* **WHAT IS EXPECTED**
Write out the line that contains "Click Indian National Congress leading 6 link" and every line after it through the end of the entries, exactly as given and with no other lines.

* **DATA SHOWN**
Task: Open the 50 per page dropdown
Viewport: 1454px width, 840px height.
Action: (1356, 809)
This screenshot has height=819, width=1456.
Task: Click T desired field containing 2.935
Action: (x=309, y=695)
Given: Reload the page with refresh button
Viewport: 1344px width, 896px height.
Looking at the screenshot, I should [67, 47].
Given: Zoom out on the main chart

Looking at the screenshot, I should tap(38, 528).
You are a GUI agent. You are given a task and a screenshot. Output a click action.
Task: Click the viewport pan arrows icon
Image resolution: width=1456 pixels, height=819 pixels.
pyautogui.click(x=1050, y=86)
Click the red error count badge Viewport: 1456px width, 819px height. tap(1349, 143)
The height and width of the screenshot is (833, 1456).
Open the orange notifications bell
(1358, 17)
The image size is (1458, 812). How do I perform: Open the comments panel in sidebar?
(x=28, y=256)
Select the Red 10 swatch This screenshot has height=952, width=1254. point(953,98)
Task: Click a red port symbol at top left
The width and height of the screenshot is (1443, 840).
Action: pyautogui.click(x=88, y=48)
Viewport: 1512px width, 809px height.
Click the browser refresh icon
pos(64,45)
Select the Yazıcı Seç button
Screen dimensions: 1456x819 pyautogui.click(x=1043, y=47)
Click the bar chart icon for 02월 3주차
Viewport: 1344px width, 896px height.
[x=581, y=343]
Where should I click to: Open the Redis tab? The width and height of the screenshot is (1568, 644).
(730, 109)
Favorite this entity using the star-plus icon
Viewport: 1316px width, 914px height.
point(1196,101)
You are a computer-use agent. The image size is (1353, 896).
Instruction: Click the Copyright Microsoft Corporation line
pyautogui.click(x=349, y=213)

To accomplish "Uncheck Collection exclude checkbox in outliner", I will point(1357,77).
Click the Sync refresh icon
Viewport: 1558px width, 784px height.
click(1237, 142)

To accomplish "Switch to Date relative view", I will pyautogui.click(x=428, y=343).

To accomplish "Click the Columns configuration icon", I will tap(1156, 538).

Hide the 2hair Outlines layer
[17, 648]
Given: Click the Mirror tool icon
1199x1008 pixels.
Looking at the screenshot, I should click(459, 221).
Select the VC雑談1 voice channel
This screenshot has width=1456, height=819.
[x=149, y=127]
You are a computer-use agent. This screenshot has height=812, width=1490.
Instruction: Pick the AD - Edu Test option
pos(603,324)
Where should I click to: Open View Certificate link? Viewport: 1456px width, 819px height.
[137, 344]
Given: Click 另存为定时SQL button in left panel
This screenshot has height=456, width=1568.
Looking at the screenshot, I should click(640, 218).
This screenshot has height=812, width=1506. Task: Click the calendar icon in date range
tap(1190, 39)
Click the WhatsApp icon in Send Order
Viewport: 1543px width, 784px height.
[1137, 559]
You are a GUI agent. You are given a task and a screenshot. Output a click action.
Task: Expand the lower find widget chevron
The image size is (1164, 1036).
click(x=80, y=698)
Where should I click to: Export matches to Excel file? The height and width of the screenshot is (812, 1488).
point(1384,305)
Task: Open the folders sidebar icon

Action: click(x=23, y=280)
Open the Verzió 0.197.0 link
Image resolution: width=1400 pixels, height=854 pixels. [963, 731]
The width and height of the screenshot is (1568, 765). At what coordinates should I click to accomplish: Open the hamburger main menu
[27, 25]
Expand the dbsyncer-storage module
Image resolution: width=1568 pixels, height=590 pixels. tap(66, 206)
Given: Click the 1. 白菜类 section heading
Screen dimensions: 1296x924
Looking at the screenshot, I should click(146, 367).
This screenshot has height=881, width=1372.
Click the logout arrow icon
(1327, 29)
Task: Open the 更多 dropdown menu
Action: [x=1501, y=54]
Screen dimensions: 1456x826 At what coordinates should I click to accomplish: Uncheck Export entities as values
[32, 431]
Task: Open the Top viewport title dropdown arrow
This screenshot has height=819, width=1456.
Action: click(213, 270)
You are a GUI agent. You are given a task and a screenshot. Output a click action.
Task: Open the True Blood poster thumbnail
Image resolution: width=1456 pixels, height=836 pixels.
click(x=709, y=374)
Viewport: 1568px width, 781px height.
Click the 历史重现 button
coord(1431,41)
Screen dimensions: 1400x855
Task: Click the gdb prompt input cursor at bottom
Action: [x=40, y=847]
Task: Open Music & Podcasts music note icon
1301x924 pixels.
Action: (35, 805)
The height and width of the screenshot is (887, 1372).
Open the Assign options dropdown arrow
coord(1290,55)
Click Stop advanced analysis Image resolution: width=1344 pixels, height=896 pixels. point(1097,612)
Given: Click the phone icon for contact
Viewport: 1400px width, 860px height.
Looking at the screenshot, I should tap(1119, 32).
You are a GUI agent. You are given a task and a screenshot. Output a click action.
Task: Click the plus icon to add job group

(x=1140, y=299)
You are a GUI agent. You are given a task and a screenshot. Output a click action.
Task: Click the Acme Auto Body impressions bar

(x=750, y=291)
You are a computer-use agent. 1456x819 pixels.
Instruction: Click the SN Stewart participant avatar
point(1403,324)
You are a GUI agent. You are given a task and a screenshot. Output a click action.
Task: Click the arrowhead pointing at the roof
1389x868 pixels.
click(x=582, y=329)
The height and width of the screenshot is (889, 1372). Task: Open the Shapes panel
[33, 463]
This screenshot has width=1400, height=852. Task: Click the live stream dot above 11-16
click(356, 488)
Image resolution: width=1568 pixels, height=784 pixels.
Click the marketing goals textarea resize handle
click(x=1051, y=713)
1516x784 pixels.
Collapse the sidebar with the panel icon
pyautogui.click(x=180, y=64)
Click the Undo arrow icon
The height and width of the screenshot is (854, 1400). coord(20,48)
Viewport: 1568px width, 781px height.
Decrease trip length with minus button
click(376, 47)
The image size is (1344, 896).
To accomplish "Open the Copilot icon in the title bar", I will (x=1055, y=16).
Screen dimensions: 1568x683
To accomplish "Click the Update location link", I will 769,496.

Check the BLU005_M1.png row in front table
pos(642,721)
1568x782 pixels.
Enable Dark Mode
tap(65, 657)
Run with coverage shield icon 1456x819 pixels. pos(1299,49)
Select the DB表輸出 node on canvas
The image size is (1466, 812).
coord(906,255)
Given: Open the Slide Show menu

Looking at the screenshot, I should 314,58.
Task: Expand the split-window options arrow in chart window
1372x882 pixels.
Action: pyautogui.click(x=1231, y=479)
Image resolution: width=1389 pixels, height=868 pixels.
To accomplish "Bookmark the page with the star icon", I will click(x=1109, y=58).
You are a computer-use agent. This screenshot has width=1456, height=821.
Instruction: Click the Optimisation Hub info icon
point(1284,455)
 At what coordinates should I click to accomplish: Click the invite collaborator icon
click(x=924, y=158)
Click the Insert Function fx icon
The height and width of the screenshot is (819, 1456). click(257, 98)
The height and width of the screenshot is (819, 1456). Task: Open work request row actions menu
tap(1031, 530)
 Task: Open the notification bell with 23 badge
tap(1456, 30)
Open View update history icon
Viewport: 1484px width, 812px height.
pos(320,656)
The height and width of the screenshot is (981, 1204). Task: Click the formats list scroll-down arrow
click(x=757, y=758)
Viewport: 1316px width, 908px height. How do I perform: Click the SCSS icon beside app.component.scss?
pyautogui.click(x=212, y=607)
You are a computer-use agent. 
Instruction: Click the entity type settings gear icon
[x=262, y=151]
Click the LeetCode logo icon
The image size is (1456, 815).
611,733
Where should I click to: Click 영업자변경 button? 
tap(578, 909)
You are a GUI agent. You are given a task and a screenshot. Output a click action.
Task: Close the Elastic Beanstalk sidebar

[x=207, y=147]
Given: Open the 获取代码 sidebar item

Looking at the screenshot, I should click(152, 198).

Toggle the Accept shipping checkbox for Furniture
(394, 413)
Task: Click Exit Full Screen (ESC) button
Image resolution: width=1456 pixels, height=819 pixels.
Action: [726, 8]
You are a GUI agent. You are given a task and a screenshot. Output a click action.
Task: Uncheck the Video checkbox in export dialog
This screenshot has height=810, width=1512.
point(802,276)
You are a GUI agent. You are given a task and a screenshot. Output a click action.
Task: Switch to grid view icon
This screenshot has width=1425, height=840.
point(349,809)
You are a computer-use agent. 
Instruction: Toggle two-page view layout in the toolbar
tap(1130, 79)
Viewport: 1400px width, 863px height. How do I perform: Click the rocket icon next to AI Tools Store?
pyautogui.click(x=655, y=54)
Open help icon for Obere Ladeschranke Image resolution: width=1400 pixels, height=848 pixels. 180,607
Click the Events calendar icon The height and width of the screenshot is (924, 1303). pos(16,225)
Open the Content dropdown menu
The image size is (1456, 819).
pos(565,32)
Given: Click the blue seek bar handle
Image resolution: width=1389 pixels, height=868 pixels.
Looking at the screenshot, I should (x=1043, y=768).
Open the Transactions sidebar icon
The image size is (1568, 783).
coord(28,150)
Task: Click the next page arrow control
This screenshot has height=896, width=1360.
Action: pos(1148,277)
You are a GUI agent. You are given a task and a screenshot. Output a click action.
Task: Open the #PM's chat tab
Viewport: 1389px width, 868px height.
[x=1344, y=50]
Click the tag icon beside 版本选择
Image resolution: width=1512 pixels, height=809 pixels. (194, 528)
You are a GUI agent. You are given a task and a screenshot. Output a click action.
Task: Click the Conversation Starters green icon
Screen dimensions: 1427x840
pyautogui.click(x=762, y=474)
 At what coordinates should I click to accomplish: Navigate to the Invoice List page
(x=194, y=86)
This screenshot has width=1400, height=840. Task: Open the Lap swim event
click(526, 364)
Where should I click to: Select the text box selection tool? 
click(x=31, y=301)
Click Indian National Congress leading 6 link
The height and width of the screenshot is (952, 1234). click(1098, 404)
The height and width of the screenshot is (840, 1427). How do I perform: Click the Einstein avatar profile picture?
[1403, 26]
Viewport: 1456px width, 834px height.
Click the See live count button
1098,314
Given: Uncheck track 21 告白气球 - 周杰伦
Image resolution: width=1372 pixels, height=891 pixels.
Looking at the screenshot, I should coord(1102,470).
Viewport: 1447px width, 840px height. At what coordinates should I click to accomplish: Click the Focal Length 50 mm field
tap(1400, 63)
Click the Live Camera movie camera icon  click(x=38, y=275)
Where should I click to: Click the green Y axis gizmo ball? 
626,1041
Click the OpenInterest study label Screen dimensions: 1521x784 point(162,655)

* **WRITTEN SOLUTION**
Click Indian National Congress leading 6 link
The height and width of the screenshot is (952, 1234). click(1098, 404)
The height and width of the screenshot is (840, 1427). How do I perform: Click the Einstein avatar profile picture?
[1403, 26]
Viewport: 1456px width, 834px height.
Click the See live count button
1098,314
Given: Uncheck track 21 告白气球 - 周杰伦
Image resolution: width=1372 pixels, height=891 pixels.
Looking at the screenshot, I should coord(1102,470).
Viewport: 1447px width, 840px height. At what coordinates should I click to accomplish: Click the Focal Length 50 mm field
tap(1400, 63)
Click the Live Camera movie camera icon  click(x=38, y=275)
Where should I click to: Click the green Y axis gizmo ball? 
626,1041
Click the OpenInterest study label Screen dimensions: 1521x784 point(162,655)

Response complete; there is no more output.